## [PROBLEM DESCRIPTION]
Please copy the listing from the line containing "Open settings icon for Шумоподавление row" up to and including the line containing "will click(558, 101).", with every line kept in place and each coordinate value adjusted by -50.

## [ITEMS]
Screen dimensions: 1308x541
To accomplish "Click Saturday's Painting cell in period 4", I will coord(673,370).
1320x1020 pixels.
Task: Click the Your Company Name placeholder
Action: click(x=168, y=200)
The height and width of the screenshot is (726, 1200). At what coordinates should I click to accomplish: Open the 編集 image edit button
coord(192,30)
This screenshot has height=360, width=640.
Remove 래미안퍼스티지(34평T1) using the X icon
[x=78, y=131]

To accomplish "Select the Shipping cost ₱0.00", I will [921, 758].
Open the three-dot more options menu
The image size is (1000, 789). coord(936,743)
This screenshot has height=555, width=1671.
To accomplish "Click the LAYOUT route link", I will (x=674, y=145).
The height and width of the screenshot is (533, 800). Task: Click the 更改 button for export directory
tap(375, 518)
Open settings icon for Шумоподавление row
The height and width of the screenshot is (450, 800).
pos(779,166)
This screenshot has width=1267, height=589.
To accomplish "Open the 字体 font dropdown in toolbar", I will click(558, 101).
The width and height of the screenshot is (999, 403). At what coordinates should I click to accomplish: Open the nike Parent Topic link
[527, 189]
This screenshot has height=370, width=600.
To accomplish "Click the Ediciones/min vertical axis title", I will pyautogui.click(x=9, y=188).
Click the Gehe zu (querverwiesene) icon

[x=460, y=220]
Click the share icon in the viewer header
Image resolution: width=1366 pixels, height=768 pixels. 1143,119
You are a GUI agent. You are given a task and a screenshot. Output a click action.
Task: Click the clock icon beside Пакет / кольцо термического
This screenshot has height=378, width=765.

## [REPLY TO THE EXERCISE]
Open settings icon for Шумоподавление row
The height and width of the screenshot is (450, 800).
pos(729,116)
This screenshot has width=1267, height=589.
To accomplish "Open the 字体 font dropdown in toolbar", I will click(508, 51).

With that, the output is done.